Some families get a little loose with alcohol and weird things happen by their purim seudos. Never ours, though. My family never drank. Our seudos were always tame. In sharp contrast to the sounds of a struggle and shouting I was hearing. I forced myself out of bed and out into the hallway and found my mother running through the house, in full view and earshot of all of my younger cousins, loudly accusing my disabled uncle’s home health aide of killing him. I found them grappling in my uncle’s room, my mother trying to push her to the floor. One of my uncles came running and pulled my mother away; the home health aide ran out of the house, yelling behind her that she quit. I ran after her and stopped her outside. My disabled uncle remained in the living room, watching the scene with a bemused smile on his face.

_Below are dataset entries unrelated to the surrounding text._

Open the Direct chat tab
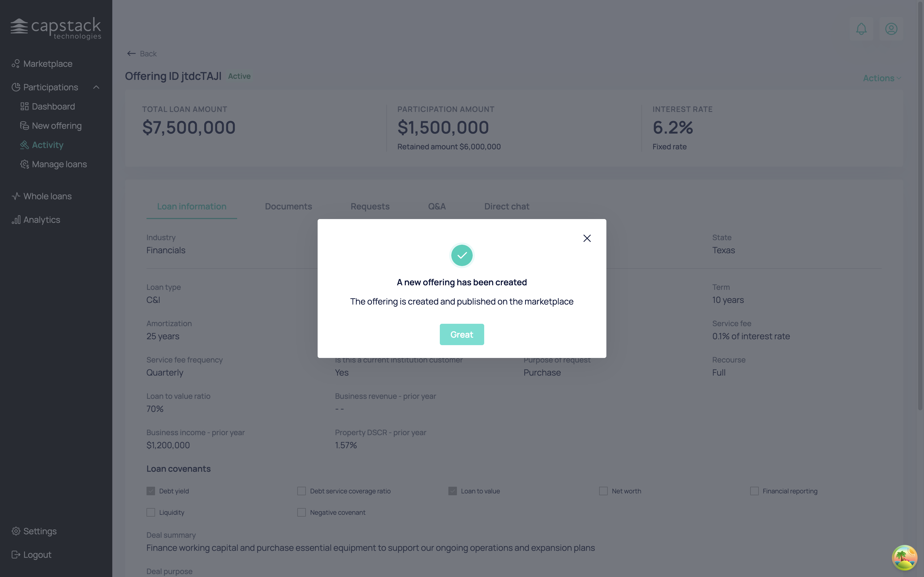Screen dimensions: 924x577 [507, 206]
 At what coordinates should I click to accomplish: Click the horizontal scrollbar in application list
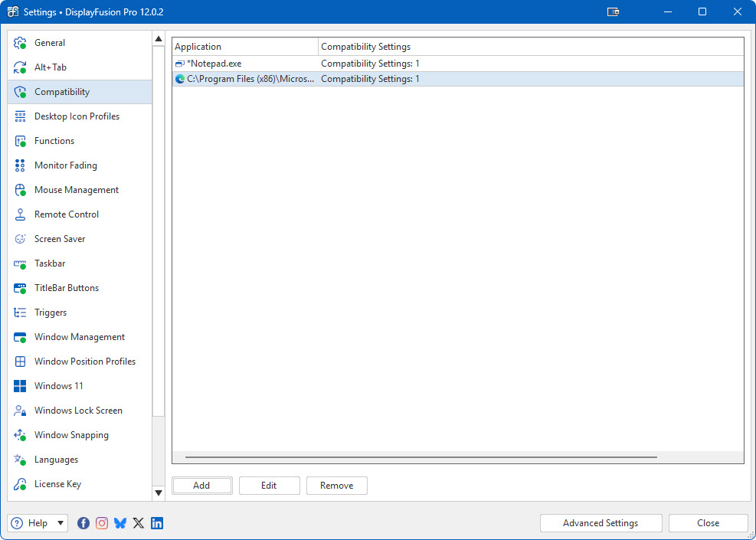(x=421, y=457)
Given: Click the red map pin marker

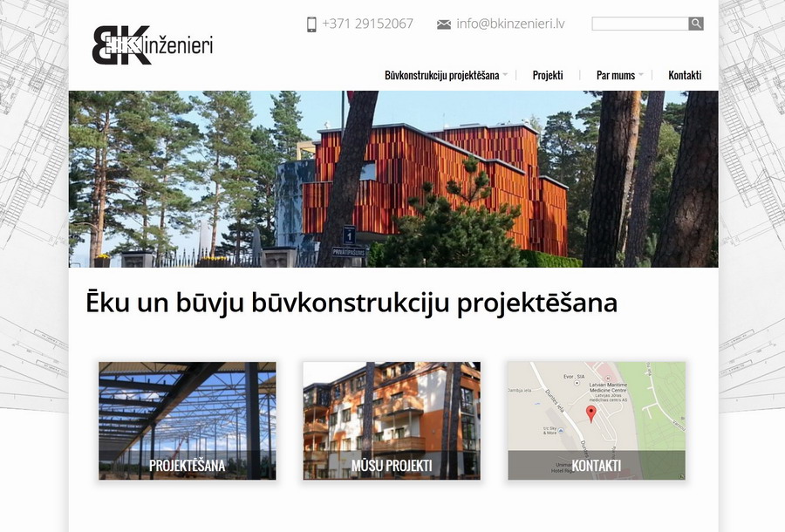Looking at the screenshot, I should click(591, 414).
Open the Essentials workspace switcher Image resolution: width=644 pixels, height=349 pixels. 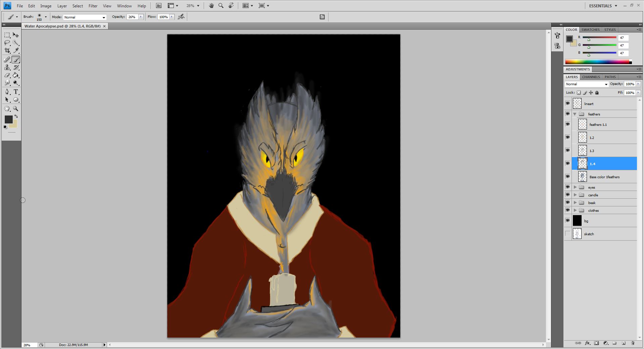(x=603, y=6)
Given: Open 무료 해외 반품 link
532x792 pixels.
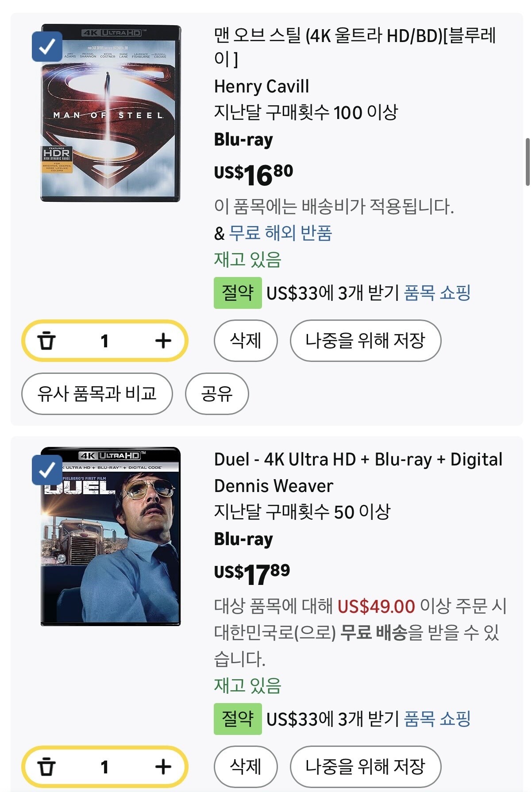Looking at the screenshot, I should [x=280, y=233].
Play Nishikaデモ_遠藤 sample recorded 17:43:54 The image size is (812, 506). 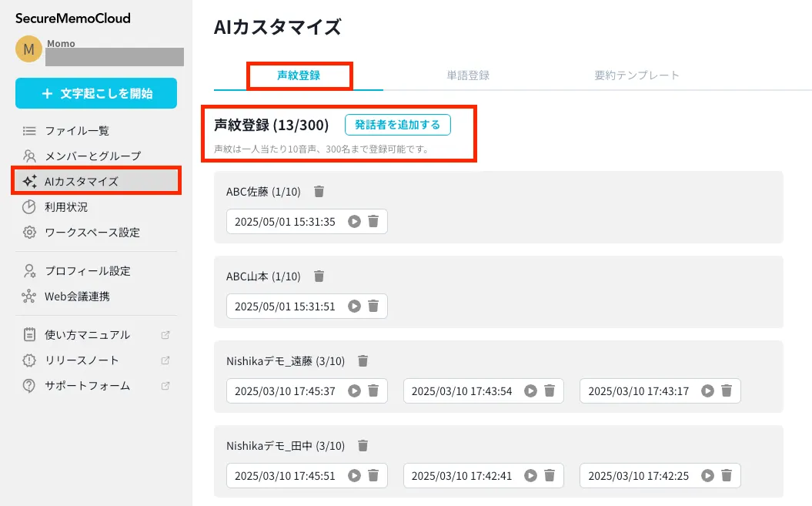pos(531,390)
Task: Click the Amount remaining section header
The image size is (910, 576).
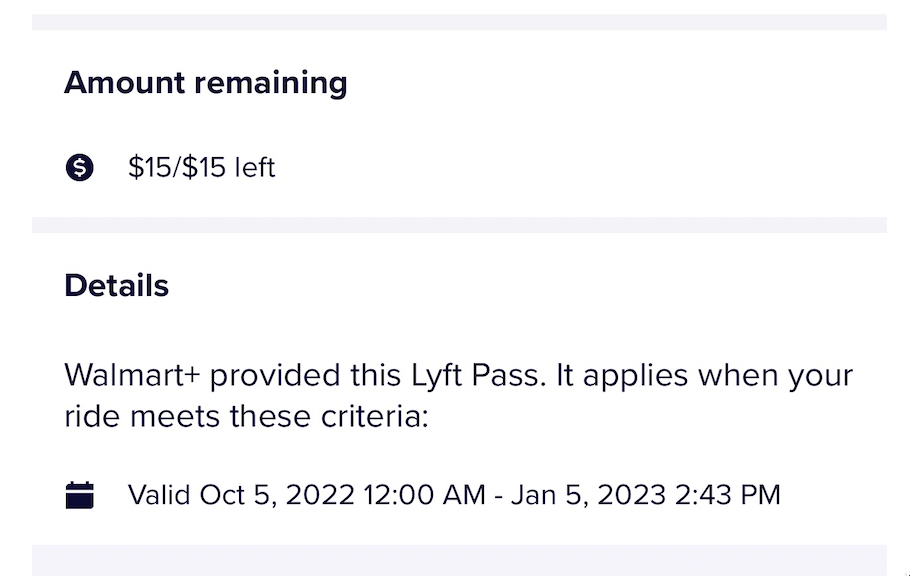Action: (x=205, y=82)
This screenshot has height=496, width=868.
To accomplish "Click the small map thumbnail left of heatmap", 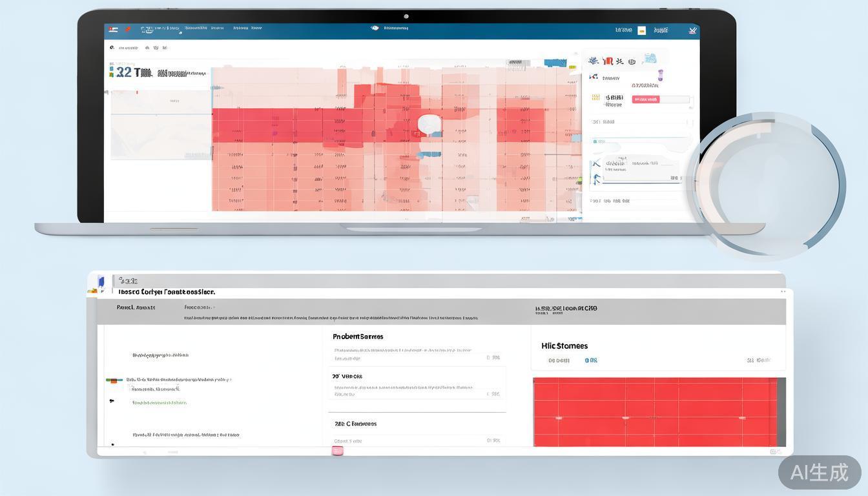I will (161, 125).

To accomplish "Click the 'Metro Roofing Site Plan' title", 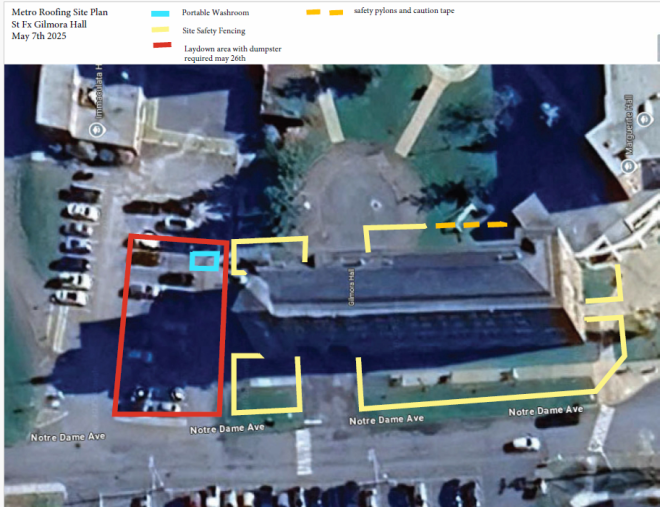I will pos(59,13).
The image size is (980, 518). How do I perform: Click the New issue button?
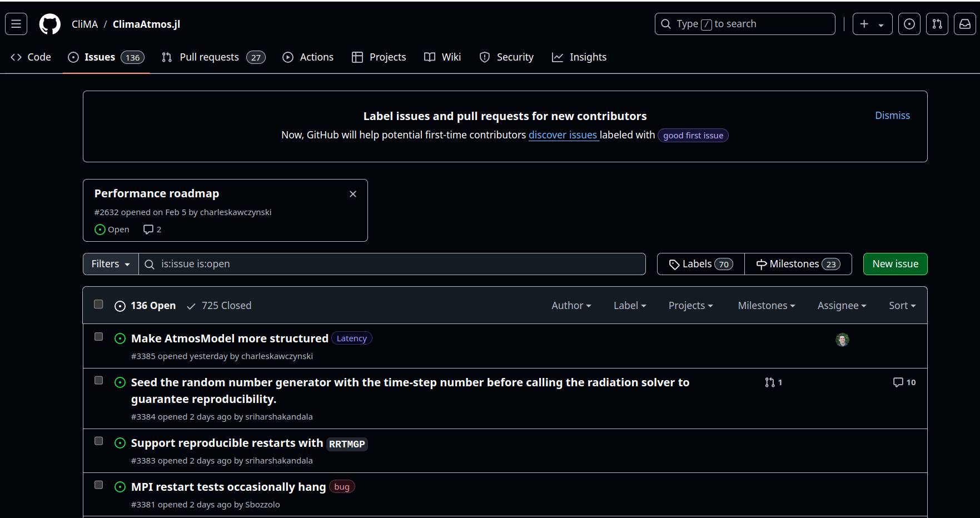[894, 264]
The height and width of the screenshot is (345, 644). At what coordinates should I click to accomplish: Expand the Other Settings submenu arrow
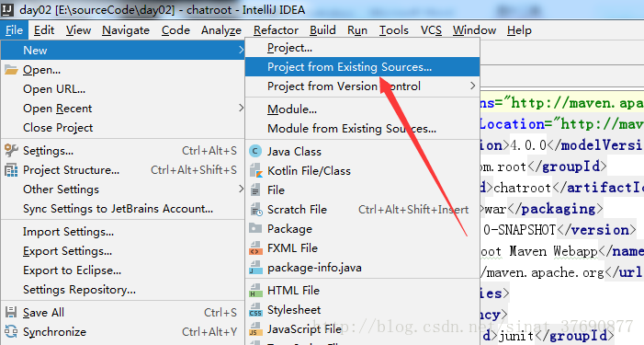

“Either she goes, or I quit. I can’t work like this anymore.” It was this, not everything my mother had done prior, not the beatings she had given me, not the way she used to physically push my grandmother around, not trying to rip out my grandmother’s central line, that final got my mother committed. Good home health aides are very hard to find, especially good ones who work a twelve hour shift. While my uncle kept my mother busy, I ran to the hospital. I still needed my grandmother’s permission before I could have my mother committed. I raced into her room and explained what was happening. It took ten minutes of convincing before I got the green light. I called my uncle at home and told him to have her committed. She was gone by the time I came home.

My grandmother came out of the hospital a shell, depressed to the point of catatonia. She’s gotten a bit better, but is still too depressed to function. My mother has turned her into a slave. I still don’t talk to my mother. My family still refuses to acknowledge their mistakes; they still refuse to do anything about my mother. I eventually learned to fight back when she beat me, and now she’s scared of me, but she keeps my grandmother under her thumb, uses her like a slave, and my family does nothing.

This article was originally meant to be published under my real name, but my grandmother adamantly forbade it. Ironically, that argument was the most lucid she had been since she came home from the hospital, and the most lucid she’s been since. Again the reasons for not printing my name with the article were neighbors and shidduchim. My cousins were becoming of marriageable age. Some people never learn.